American engineer and commercial astronaut (born 1994)

Sarah Levine "Cooper" Gillis (born January 1, 1994) is an American engineer who was employed by SpaceX as the senior space operations engineer and then by NASA as a senior advisor. She flew to space in September 2024 on Polaris Dawn, a private human spaceflight mission, operated by SpaceX on behalf of Jared Isaacman. During the mission, she completed the first commercial spacewalk with Isaacman, becoming the youngest person to date to participate in a spacewalk, and, along with Anna Menon, set a new record for women traveling farthest from Earth.

==Early life and education==
In 2012, Gillis graduated from Shining Mountain Waldorf School in Boulder, Colorado. She obtained a BS degree in aerospace engineering from the University of Colorado Boulder in 2017, on the advice of her mentor, former NASA astronaut Joseph R. Tanner.

==Career==
===SpaceX===
In 2015, while at the University of Colorado Boulder, Gillis began an internship at SpaceX, working on human-in-the-loop testing of the Dragon spacecraft before moving full-time to the astronaut training program.

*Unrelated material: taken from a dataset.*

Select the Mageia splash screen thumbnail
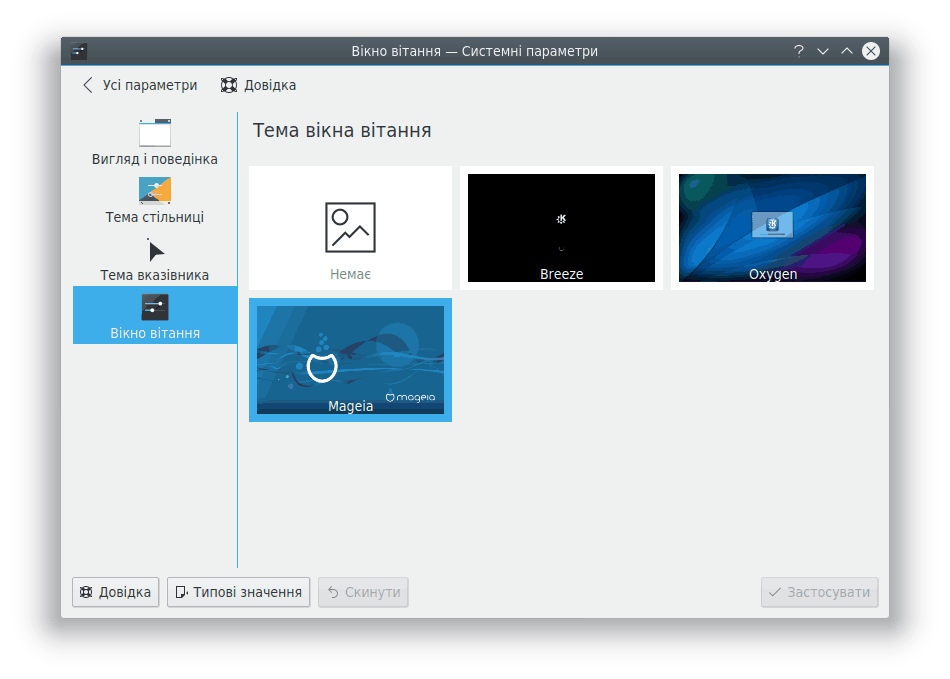Viewport: 950px width, 679px height. point(350,360)
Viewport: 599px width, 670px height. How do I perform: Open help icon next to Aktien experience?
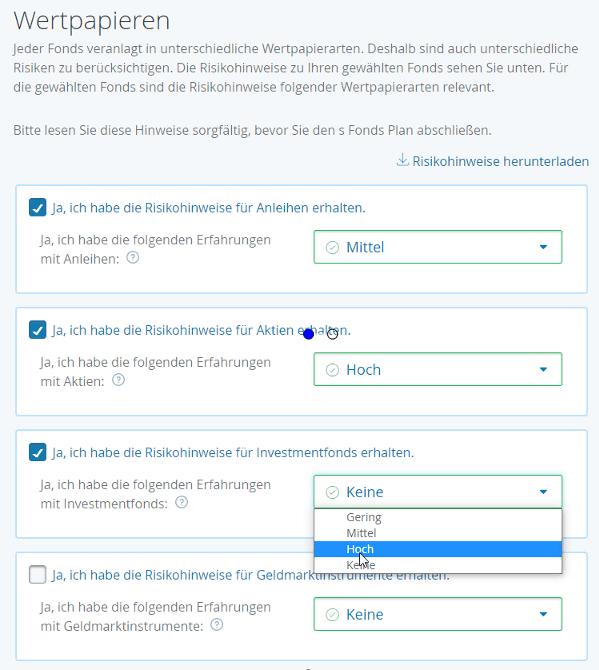pyautogui.click(x=118, y=380)
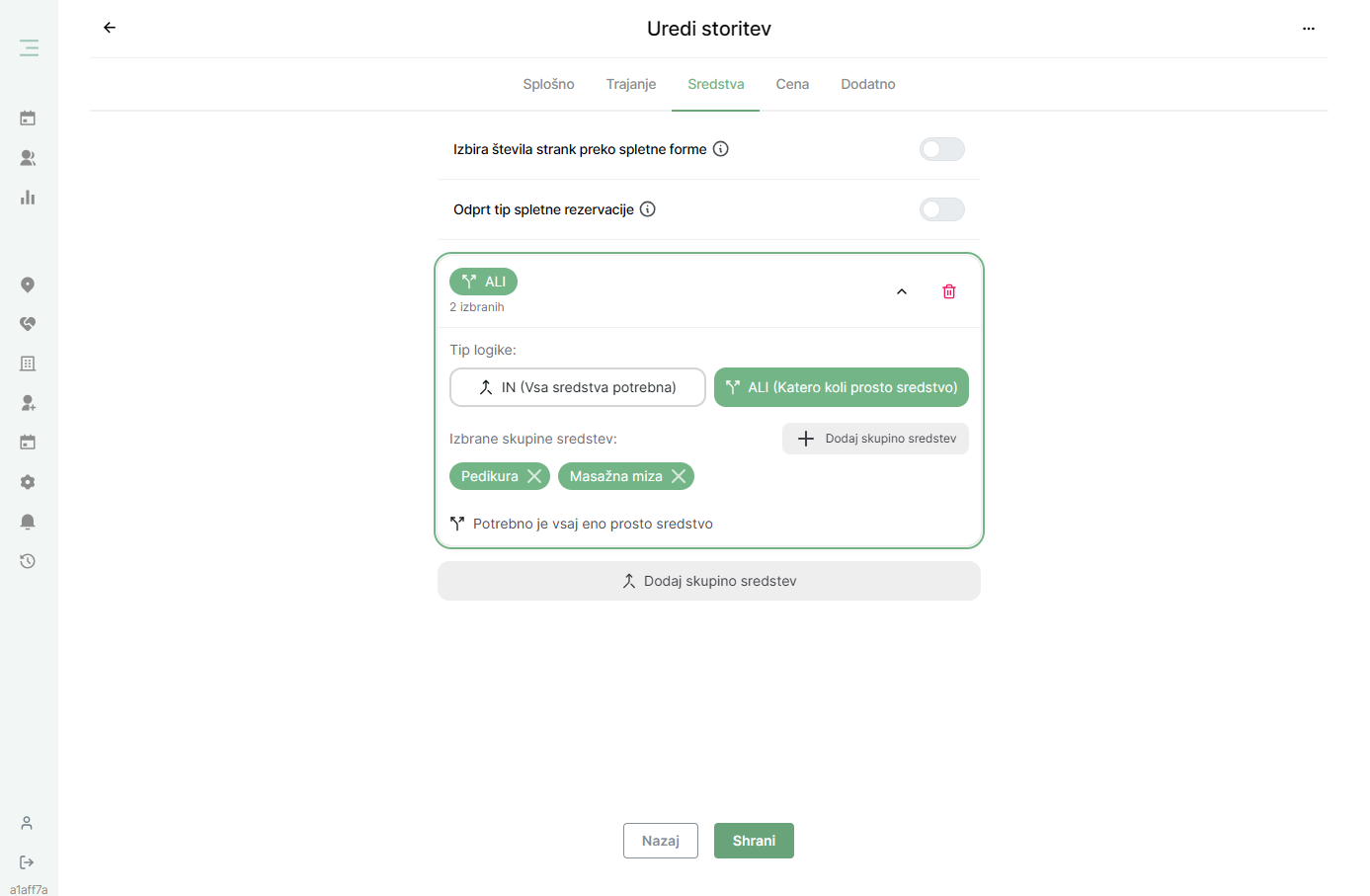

She is a lead space operations engineer at SpaceX, responsible for overseeing the astronaut training program for the company's Crew Dragon vehicles. She prepared NASA astronauts for the first Demo-2 and Crew-1 missions and more recently directly trained Inspiration4 astronauts, the first all-civilian crew to go into orbit. Gillis is an experienced Mission Control Operator, who has supported real-time operations for Dragon's cargo resupply missions to and from the International Space Station as a Navigation Officer and as Crew Operations and Resources Engineer (CORE) for crew Dragon missions, the SpaceX equivalent of the NASA CAPCOM role.

=== Polaris Dawn ===

In September 2024 Gillis flew on Polaris Dawn, a private spaceflight operated by SpaceX on behalf of Shift4 CEO Jared Isaacman. She performed a stand-up extravehicular activity (SEVA) with Jared Isaacman, becoming the youngest person to do so. Gillis, along with Anna Menon, set the record for the farthest women from Earth (in 2026, Artemis II mission specialist Christina Koch travelled through lunar deep space). Later during the mission, Gillis, a classically trained violinist, played the solo violin part of "Rey's Theme" by John Williams from the 2015 film Star Wars: The Force Awakens to raise money for St. Jude Children's Research Hospital and El Sistema.

===NASA===
As of 2026, she serves at NASA as a Senior Advisor to the Administrator.

==Media coverage==
Gillis appears in episodes 3, 4 and 5 in the 2021 Netflix series Countdown: Inspiration4 Mission to Space.